Tucson Mayor Faults Treasury Policy on RZ Bond Allocations

WASHINGTON — The mayor of Tucson has urged the Treasury Department to revise its criteria for determining what areas can use recovery zone bond financing, complaining that the current allocation method overlooks his city even though it has one of the highest unemployment rates in Arizona.

Mayor Robert Walkup told the Treasury in a letter dated Feb. 24 that new criteria should include unemployment rates, poverty rates and median incomes, which would "take into account the breadth of the impact of the economic downturn."

"If the city were allocated recovery zone bonds, we could fund projects that would revitalize our downtown area," he said, noting that the latest Tucson-area unemployment rate was 8.4%.

The $15 billion of recovery zone economic development bonds and $10 billion of recovery zone exempt facility bonds authorized by the American Recovery and Reinvestment Act were first allocated to areas hard hit by the recession in June. But Tucson and surrounding Pima County did not receive any of them, despite experiencing increased home foreclosure rates, significant poverty and general distress, Walkup said. Tucson was overlooked because the Treasury's allocation method looked at net job losses rather than the overall unemployment rate.

Walkup's complaint echoes one aired in June by seven congressional Democrats who said that despite facing a number of tough economic issues, their districts were not allocated any RZ bonds because they experienced increases in both employment and unemployment, possibly because of a rapid increase in population. Those spikes led to low net unemployment, which rendered them ineligible for the allocations.

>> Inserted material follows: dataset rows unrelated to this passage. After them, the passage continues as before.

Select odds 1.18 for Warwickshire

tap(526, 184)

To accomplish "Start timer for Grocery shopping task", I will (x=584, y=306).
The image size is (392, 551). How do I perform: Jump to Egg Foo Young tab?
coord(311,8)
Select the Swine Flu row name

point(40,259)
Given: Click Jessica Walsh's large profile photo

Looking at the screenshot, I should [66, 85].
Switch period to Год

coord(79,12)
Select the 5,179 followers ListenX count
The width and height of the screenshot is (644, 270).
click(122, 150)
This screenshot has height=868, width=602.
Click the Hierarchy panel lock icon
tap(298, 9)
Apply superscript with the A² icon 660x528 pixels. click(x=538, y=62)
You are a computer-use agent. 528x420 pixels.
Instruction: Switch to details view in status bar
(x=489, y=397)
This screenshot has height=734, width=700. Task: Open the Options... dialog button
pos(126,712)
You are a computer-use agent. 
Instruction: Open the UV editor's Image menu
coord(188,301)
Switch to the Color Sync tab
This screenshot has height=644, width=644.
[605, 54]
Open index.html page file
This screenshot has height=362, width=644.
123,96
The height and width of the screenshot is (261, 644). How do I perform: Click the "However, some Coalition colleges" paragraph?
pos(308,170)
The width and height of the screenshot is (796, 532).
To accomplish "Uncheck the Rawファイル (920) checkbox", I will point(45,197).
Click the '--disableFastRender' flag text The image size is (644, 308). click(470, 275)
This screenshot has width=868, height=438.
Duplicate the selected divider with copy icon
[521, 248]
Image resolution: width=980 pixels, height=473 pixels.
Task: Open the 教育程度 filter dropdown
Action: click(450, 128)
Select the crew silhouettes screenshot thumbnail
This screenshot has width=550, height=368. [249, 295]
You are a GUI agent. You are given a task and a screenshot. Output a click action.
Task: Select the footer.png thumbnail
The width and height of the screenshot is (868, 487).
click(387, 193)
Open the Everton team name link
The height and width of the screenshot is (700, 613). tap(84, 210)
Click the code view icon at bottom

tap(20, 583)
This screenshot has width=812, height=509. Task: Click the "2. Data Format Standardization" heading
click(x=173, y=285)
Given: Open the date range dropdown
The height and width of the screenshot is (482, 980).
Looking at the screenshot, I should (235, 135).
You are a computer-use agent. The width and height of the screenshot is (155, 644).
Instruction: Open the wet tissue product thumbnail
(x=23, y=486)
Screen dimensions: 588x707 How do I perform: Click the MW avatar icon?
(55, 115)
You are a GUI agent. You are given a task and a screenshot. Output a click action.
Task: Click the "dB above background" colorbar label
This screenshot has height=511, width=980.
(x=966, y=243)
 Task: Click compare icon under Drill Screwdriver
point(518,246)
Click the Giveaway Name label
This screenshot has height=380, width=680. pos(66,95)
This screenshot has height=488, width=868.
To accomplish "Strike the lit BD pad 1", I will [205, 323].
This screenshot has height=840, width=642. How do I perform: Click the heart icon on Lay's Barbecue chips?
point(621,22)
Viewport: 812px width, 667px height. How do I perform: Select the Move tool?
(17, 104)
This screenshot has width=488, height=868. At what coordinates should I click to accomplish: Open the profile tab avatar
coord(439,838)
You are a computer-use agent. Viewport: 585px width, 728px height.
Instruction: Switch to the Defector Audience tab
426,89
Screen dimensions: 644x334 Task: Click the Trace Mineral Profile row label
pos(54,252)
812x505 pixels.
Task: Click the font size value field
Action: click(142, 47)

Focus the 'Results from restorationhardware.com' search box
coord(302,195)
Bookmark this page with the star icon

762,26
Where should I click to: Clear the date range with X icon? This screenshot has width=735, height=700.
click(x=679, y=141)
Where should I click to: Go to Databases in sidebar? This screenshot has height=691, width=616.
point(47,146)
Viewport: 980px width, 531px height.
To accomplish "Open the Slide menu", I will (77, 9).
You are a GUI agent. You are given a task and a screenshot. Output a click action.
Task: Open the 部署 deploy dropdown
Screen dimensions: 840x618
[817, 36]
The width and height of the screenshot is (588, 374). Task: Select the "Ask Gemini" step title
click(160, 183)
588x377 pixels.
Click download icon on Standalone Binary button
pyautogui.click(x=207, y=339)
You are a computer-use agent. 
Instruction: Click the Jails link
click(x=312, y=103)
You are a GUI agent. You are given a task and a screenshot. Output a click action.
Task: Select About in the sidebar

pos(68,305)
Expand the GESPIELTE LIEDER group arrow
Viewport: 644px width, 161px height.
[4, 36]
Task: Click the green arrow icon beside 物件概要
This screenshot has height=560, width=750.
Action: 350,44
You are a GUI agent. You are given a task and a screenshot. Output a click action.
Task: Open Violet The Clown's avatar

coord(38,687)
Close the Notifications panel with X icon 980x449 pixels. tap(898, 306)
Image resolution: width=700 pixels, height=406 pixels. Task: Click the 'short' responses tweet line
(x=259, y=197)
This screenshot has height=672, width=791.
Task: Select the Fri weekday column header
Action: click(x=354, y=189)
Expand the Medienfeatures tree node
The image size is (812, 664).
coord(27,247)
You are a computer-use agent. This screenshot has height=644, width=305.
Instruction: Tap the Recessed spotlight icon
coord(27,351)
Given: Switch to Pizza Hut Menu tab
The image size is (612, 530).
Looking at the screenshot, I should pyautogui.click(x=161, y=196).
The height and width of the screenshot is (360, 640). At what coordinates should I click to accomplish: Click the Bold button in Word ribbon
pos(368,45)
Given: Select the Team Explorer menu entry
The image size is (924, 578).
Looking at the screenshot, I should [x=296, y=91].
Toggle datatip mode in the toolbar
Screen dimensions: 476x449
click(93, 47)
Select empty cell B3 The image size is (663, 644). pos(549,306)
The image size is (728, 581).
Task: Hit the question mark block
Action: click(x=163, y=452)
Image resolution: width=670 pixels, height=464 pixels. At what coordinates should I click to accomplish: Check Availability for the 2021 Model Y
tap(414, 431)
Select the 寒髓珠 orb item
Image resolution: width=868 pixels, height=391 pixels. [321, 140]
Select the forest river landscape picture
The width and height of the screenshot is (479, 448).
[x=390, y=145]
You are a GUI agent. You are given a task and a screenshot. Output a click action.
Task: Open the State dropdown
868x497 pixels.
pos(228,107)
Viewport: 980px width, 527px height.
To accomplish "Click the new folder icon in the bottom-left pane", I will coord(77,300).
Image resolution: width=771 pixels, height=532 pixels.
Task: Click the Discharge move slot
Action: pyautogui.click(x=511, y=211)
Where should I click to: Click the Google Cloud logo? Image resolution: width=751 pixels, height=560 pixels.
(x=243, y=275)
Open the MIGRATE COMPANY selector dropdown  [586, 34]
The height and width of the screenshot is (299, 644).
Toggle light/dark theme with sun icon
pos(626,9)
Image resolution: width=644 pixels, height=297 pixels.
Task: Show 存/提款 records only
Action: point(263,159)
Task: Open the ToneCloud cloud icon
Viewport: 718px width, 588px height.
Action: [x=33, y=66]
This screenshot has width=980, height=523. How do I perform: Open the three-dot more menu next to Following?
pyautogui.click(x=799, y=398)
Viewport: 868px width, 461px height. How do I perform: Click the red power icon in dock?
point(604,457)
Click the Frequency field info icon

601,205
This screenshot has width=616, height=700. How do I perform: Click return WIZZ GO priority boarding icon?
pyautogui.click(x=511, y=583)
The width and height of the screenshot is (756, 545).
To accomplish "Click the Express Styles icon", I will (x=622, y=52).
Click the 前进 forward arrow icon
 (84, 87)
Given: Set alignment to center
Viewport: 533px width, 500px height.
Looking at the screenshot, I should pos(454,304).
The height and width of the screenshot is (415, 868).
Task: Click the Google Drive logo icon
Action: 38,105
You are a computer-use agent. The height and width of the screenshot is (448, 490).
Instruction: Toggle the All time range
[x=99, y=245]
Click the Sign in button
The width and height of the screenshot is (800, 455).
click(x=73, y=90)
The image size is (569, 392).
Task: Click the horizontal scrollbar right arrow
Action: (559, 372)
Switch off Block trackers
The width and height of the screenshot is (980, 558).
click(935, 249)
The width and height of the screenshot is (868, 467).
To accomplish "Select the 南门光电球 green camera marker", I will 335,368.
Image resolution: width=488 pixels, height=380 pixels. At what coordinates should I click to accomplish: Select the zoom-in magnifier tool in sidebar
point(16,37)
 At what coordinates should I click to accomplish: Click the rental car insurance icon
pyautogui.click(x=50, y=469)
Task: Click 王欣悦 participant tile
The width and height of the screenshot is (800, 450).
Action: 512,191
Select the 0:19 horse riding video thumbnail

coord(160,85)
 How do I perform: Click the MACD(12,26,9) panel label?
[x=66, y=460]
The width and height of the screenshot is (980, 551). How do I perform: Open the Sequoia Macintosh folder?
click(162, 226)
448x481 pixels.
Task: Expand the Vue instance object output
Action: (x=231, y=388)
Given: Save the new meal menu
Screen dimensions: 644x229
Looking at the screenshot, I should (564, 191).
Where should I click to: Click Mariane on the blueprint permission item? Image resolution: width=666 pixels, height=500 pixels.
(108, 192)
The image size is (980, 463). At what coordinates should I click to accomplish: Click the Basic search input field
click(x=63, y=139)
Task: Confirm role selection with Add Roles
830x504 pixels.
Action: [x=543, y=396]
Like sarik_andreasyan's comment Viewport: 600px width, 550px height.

The two Arizona Democrats who signed onto the letter — Reps. Gabrielle Giffords and Raul Grijalva — also received copies of Walkup's letter to the Treasury.

Although the department has not yet responded to the letter, it told the other lawmakers last August that it lacked the authority to change the allocation method and that only Congress could do so.

The House approved a second jobs bill last month that would allocate another $10 billion and $15 billion to each of the RZ bond programs and extend them through the end of 2011 to ensure each local municipality receives an allocation equal to at least its share of national unemployment as of December 2009. That legislation is now pending before the Senate.

Recovery zone economic development bonds are effectively "super-Build America Bonds" that allow issuers to receive direct payments from the federal government equal to 45% of their interest costs. Recovery zone exempt facility bonds are private-activity bonds.